**WHAT YOU SHOULD DO**
Beginning with the line that holds "Task: Click the referee Dankert, Bastian icon" and finishing with the line that holds "Open the Príprava", repeat the listing exactly, leaving every picture out.

**INFORMATION**
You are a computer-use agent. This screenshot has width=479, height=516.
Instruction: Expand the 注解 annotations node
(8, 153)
* * *
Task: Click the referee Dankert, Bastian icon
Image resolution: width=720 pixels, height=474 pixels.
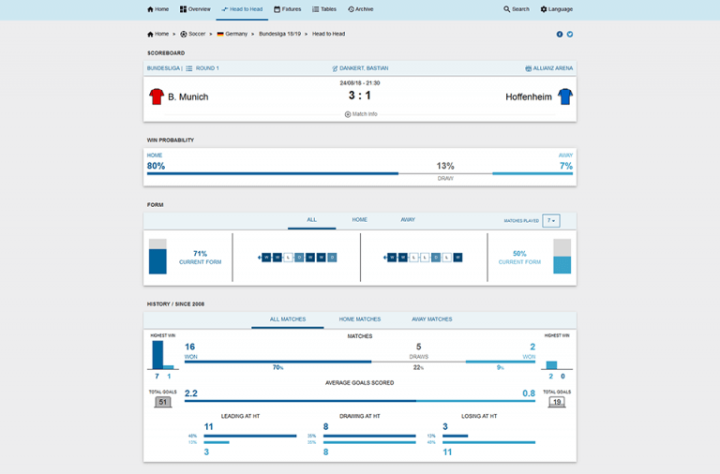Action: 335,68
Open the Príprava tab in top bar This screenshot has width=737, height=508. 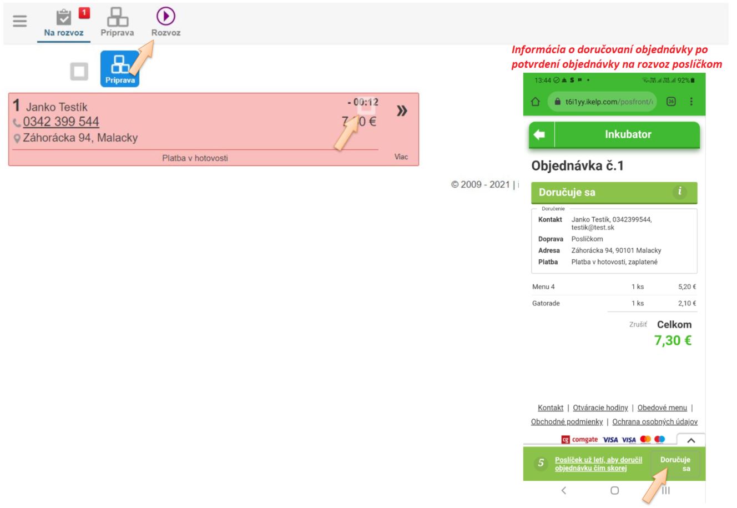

**SOLUTION FOR THIS PROBLEM**
Task: Click the referee Dankert, Bastian icon
Image resolution: width=720 pixels, height=474 pixels.
Action: 335,68
Open the Príprava tab in top bar This screenshot has width=737, height=508. 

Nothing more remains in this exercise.